Universitas Airlangga berjanji segera menelusuri tudingan bahwa sosok predator ini berstatus mahasiswa aktif di Fakultas Ilmu Budaya kampus tersebut. Ketika dihubungi Tirto.id, Dekan Fakultas Ilmu Budaya (FIB) Diah Ariani Arimbi mengumumkan adanya kanal aduan untuk siapapun yang menjadi korban perilaku Gilang, melalui alamat surel helpcenter.airlangga@gmail.com. Apabila terbukti, sanksi berat akan dijatuhkan kampus kepada pelaku.
“Jika [penyintas] merasa perlu dipersilahkan mengambil tindakan hukum,” kata Diah. “Fakultas Ilmu Budaya [Unair] tidak akan melindungi siapapun sivitas akademika yang melakukan pelanggaran etika berperilaku di kampus apalagi pelanggaran pidana.”
Fetish kain jarik pernah mengemuka di Indonesia pada 2017. Bedanya, pada kasus tiga tahun lalu, sang pelaku membalutkan kain jarik ke tubuh sendiri. Balutan inilah yang memuaskan hasrat seksual pelaku. Sedangkan pada kasus Gilang, dirinya hanya membutuhkan foto dan video orang dibalut kain saja, lebih praktis sekaligus lebih menyeramkan.
Bukan hal baru alasan penelitian digunakan pelaku kekerasan seksual untuk berburu mangsa. Misalnya, Februari 2018, seorang dosen FISIP Universitas Sumatera Utara (USU) ketahuan melakukan pelecehan seksual kepada seorang mahasiswinya yang diajak penelitian.

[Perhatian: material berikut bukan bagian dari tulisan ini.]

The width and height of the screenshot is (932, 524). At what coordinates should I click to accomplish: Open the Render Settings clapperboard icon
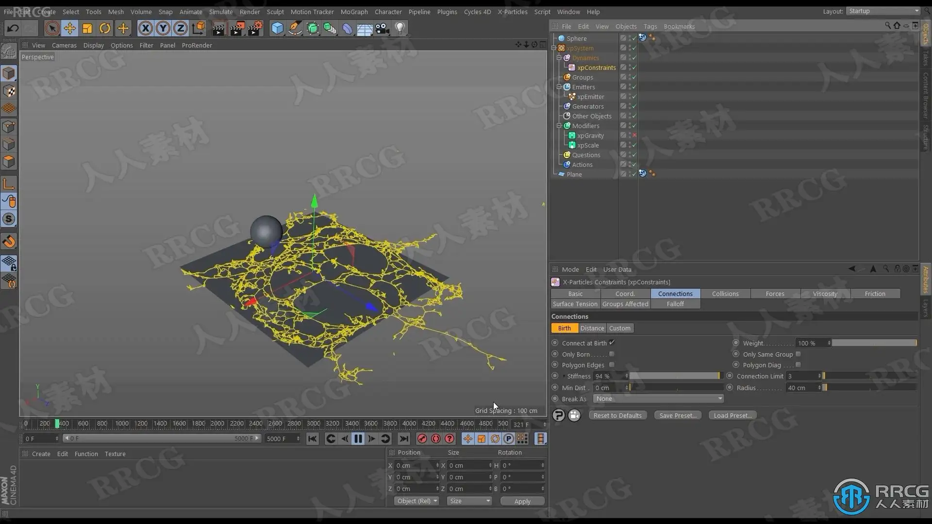255,29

Semakin ngeselin karena respons kampus sangat payah, “Karena hasil investigasi masih tergolong ringan, prodi [hanya] memberikan pernyataan keras,” kata Dekan FISIP USU Muryanto Amin, dilansir Tribunnews.
Di contoh lain, ada reporter televisi Dana Paramita yang pernah menceritakan modus penipuan berkedok penelitian yang menimpanya. Dana mengaku hampir mengirim foto tanpa busana karena sang pelaku menggunakan nama temannya untuk menyamar. Kata pelaku, foto tersebut digunakan dalam penelitian terkait gizi dengan menganalisis warna kulit perempuan yang sudah dan belum melahirkan.
Psikolog Unika Soegijapranata Lita Widyo lewat akun Twitter-nya memberi tips biar kita-kita enggak kena tipu penelitian fiktif di masa depan. Menurut Lita (dan sekilas tercantum juga pada utas Dana), semua penelitian yang melibatkan manusia harus lolos prosedur ethical clearance dari tim etik institusi yang menaungi peneliti.
Nah, penelitian yang sudah beres ethical clearance-nya akan dinyatakan dalam sebuah surat. Jadi, kalau kelak ada yang memintamu jadi partisipan penelitian, pertama-tama minta surat ini dulu ya. Kedua, minta juga surat persetujuan untuk diteliti untuk kamu tanda tangani. Nah, dalam surat ini harus ada nama penanggung jawab penelitian yang seharusnya sih seorang profesional. Lalu ketiga, kalau di tengah proses Anda mau undur diri, itu boleh banget.